This document describes the key components of LuaRadio and how they interact.
Blocks provide a process(...) method that accepts vectors of input samples as
arguments, processes them, and returns vectors of output samples. Blocks may
retain state.
Input sample vectors must be processed in their entirety by blocks in
process(...). Samples across multiple inputs are synchronized, meaning that
the multiple input vectors are always of the same length, and samples across
the input vectors all correspond to the same timestep.
Output sample vectors may be produced by blocks asynchronously, meaning that
there is no requirement on the amount of output samples produced, or on which
call to process(...) that output samples are produced.
Vectors of samples are serialized between output and input ports of blocks over anonymous UNIX sockets.
Vectors of CStruct data type samples are
serialized raw, in their native memory representation, with no marshalling or
unmarshalling.
Vectors of Object data type samples are
marshalled and unmarshalled with MessagePack and
serialized as byte strings, preceded by their length.
LuaRadio uses multi-processing. Every block is run in its own process under its own Lua state.

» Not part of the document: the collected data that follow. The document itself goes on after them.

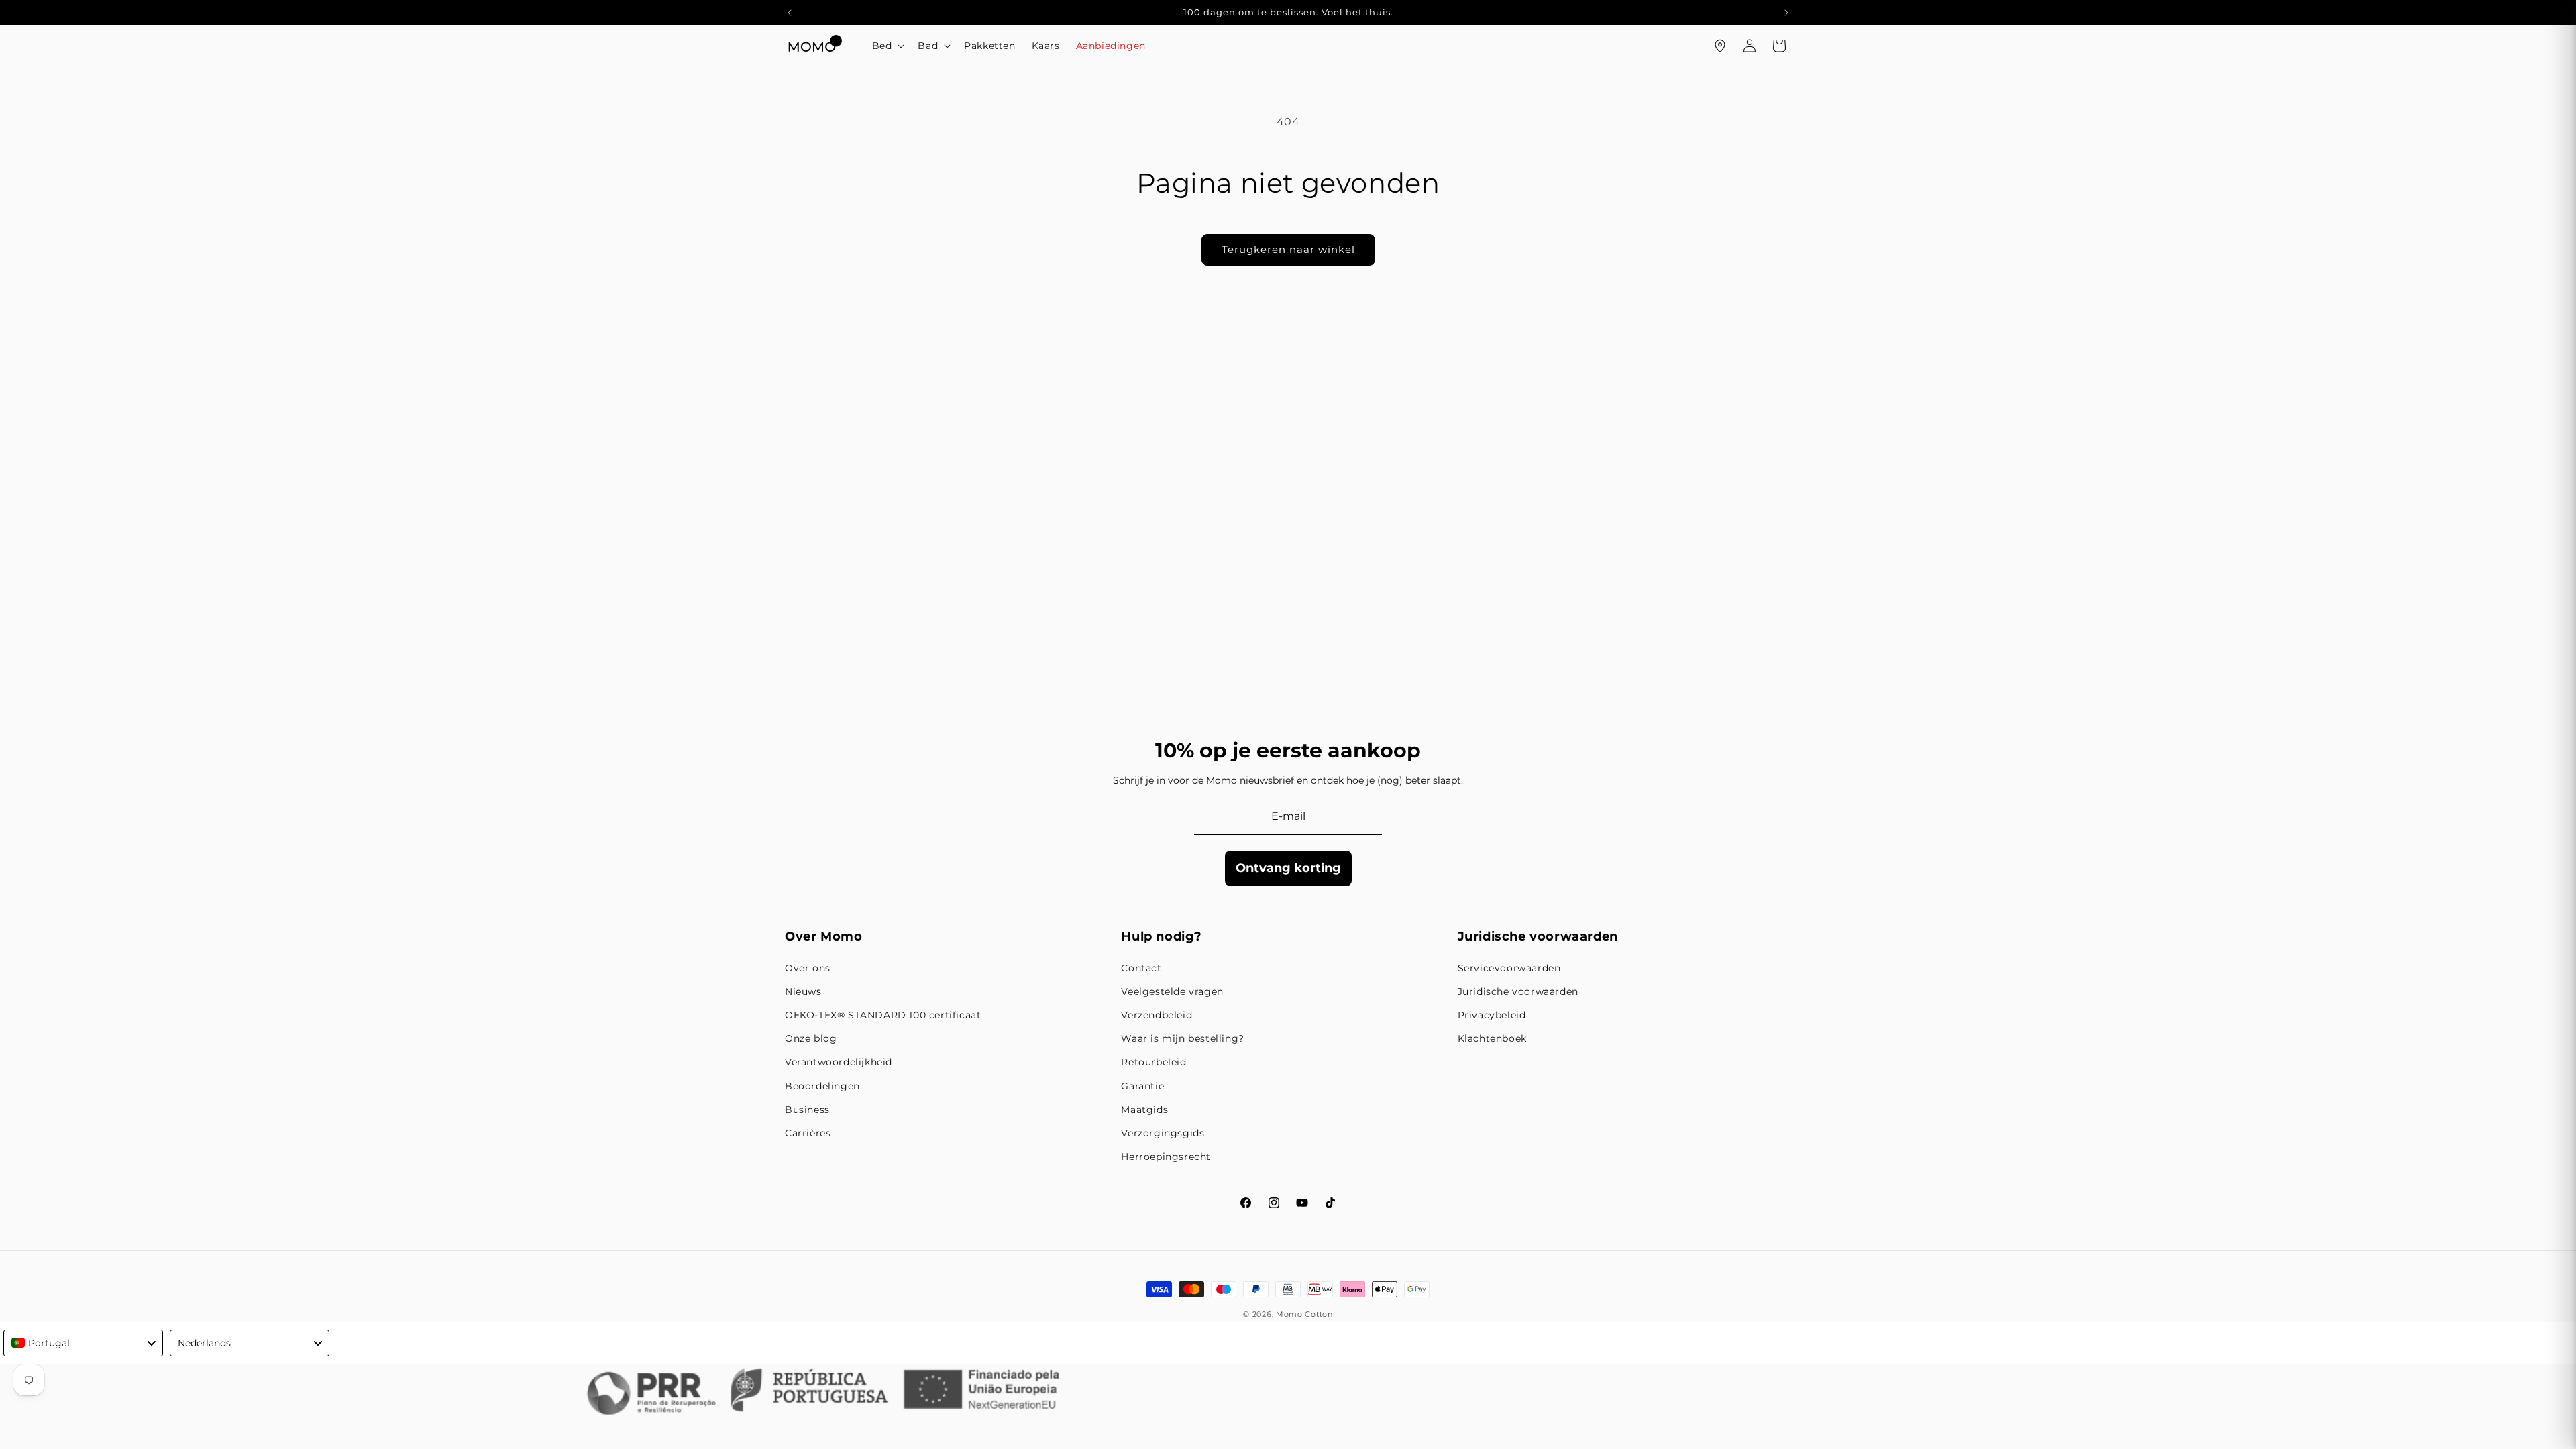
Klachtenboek (1492, 1038)
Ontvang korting (1288, 868)
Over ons (807, 968)
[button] (887, 46)
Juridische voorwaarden (1518, 991)
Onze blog (811, 1038)
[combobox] (83, 1343)
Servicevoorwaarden (1509, 968)
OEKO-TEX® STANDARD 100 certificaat (883, 1015)
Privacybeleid (1492, 1015)
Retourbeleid (1153, 1062)
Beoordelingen (822, 1086)
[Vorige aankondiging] (789, 12)
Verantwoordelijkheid (838, 1062)
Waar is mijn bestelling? (1182, 1038)
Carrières (807, 1133)
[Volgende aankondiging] (1786, 12)
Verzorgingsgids (1162, 1133)
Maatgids (1144, 1110)
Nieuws (803, 991)
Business (807, 1110)
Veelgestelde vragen (1172, 991)
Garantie (1142, 1086)
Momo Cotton (1304, 1314)
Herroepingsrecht (1166, 1156)
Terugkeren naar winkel (1288, 249)
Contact (1141, 968)
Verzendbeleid (1156, 1015)
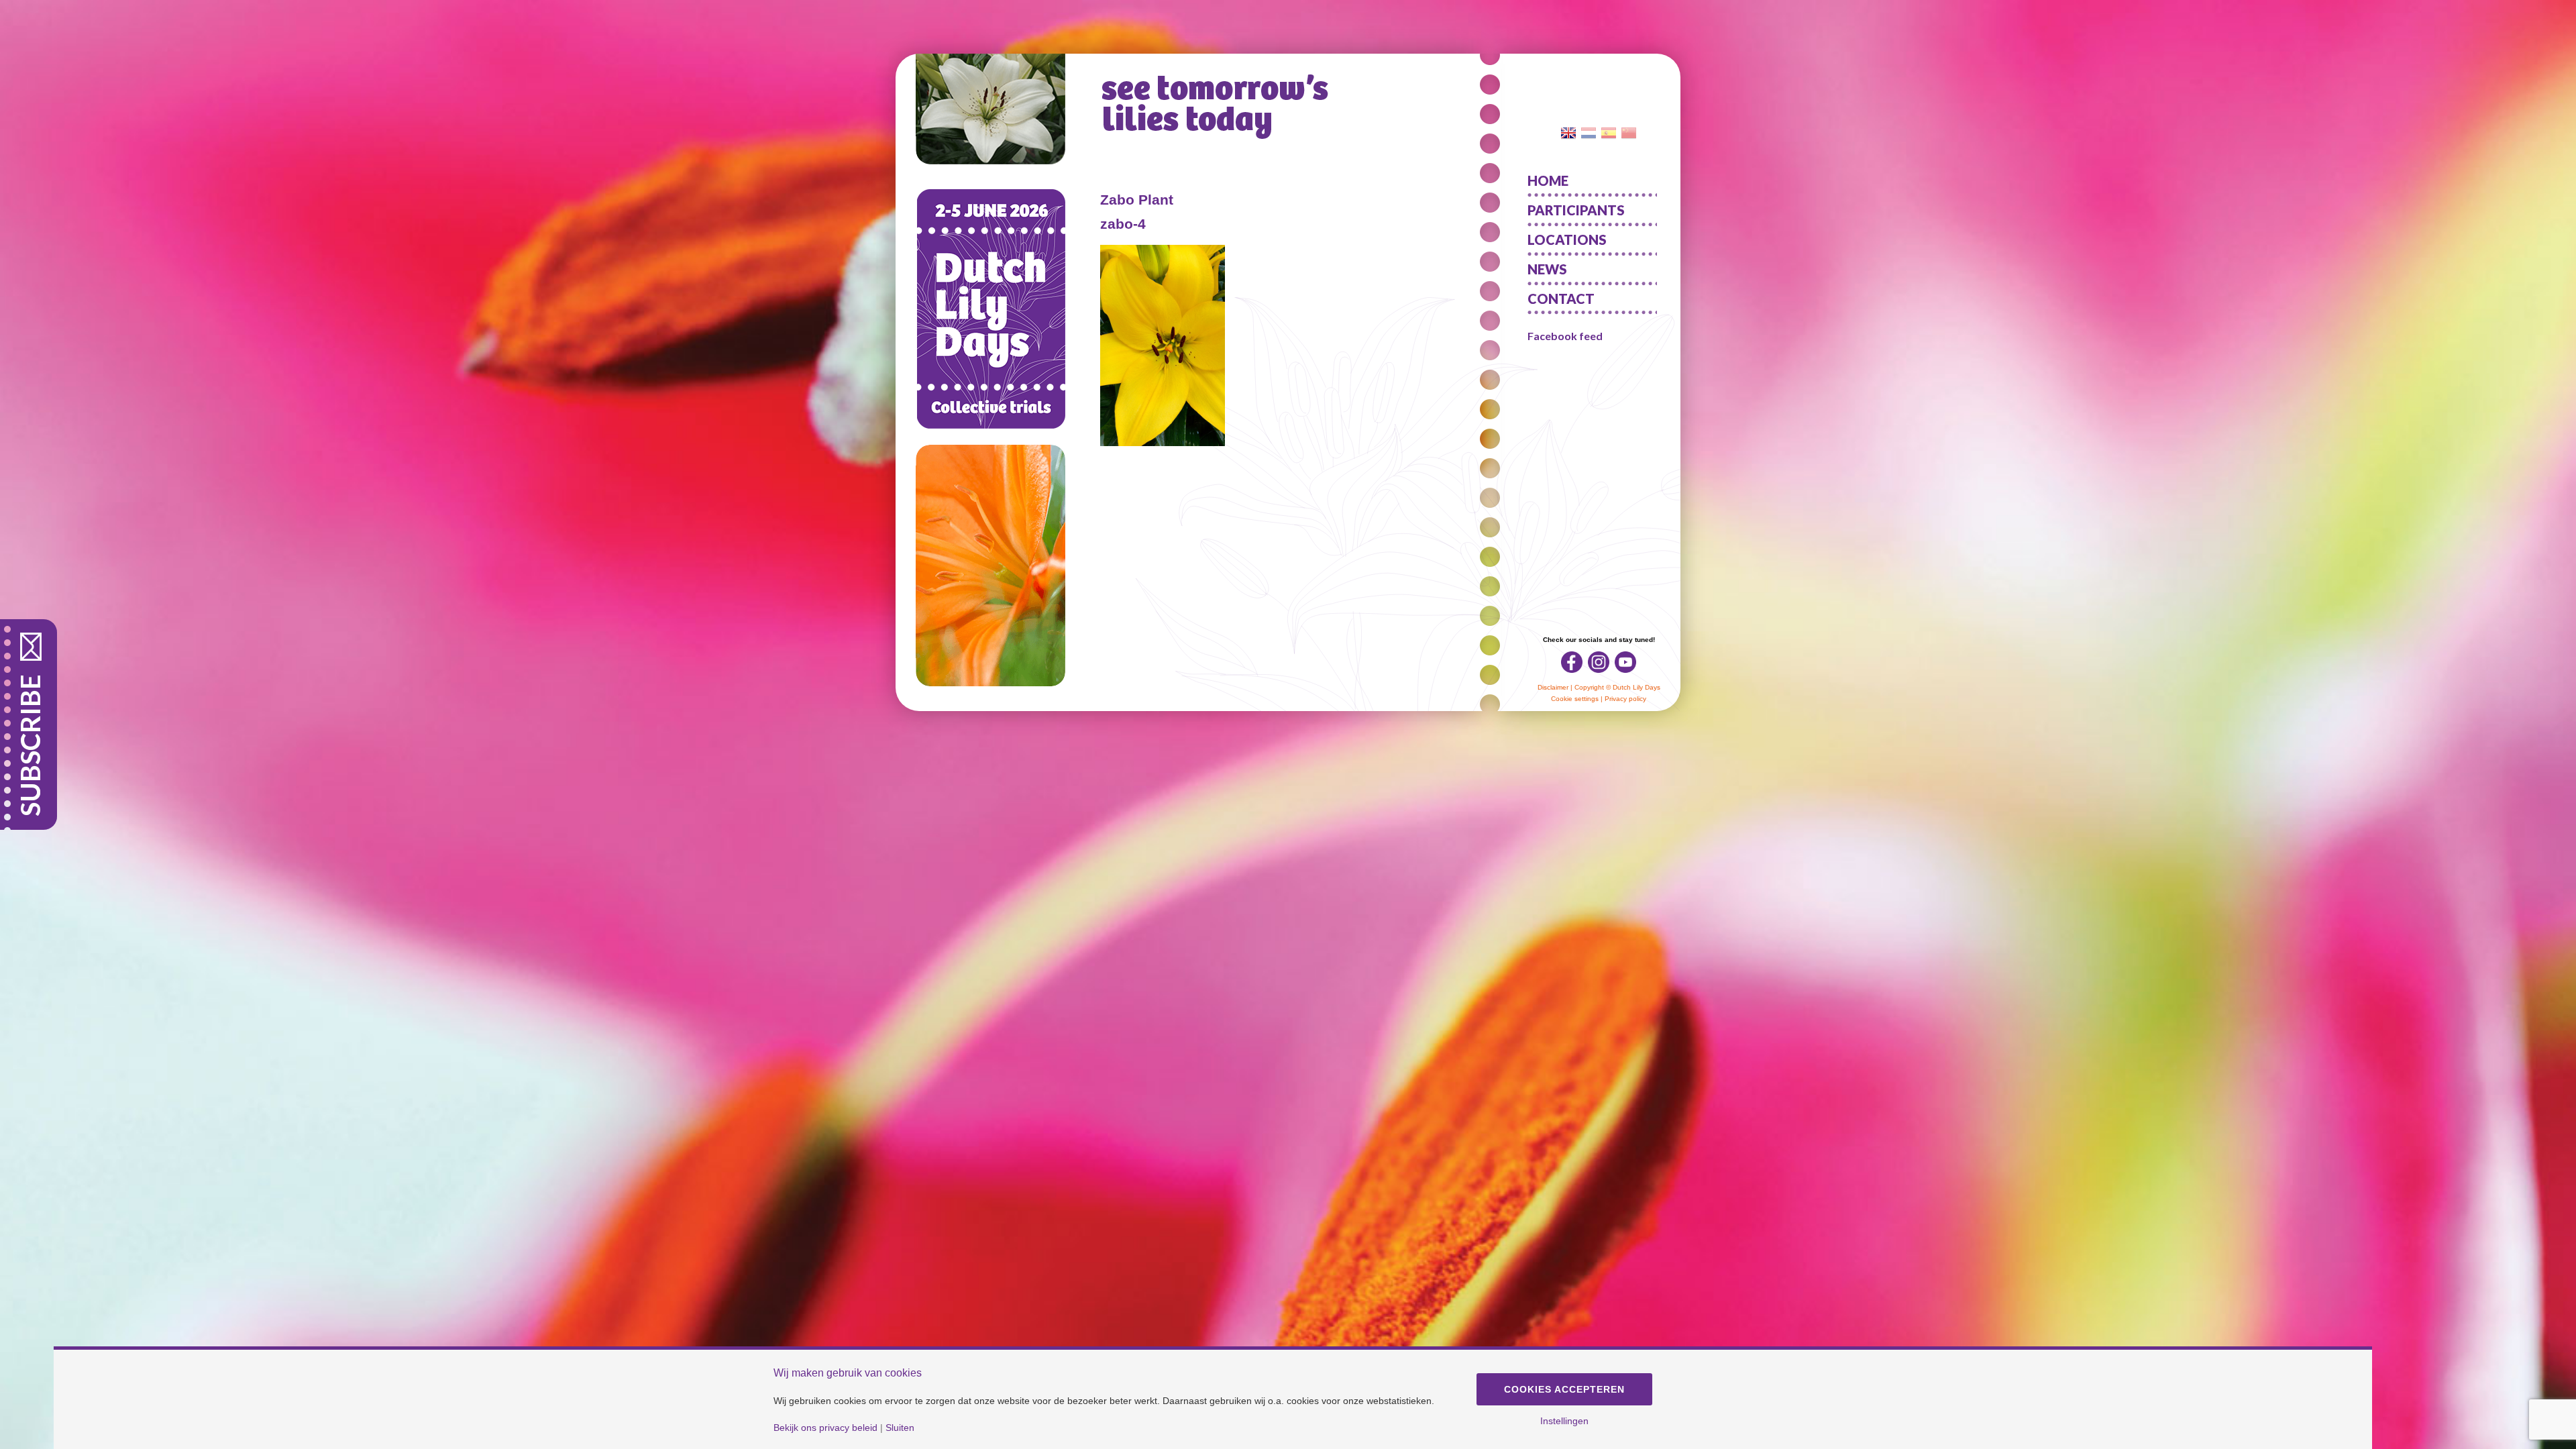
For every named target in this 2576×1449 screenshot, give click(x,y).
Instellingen (1564, 1421)
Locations (1567, 239)
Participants (1576, 210)
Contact (1561, 298)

Blocks do not share memory. Blocks use IPC to serialize samples to other blocks and communicate with applications.
Memory for input samples is allocated once. A persistent buffer is allocated
for each block input port, where raw input samples are read into. The raw
input samples are cast into read-only vectors, which are provided as the
arguments to the block's process(...) method.
Memory for output samples is typically allocated once by each block. Blocks
are responsible for managing their own output sample memory. Most blocks
create a persistent output sample vector in their initialize() method, and
resize it as needed in process(...) to store the computed output samples.
However, this is not strictly enforced by the framework.
Blocks that do reuse output sample vectors have constant memory usage in the
steady state. The output sample vectors approach a stable size, as they are
resized in process(...) to accommodate the inputs vectors the block consumes.
All objects in LuaRadio are garbage collected, although this mainly applies to transient objects. The input and output sample memory in the situations described above is anchored throughout the processing lifetime of the block.
Moving a vector of samples between blocks has an overhead of two copies: one from writing it to the UNIX socket in the producing block, and one from reading it from the UNIX socket in the consuming block. This overhead could be reduced to one copy, by changing the sample transport from UNIX sockets to a shared memory circular buffer (not unlike GNU Radio).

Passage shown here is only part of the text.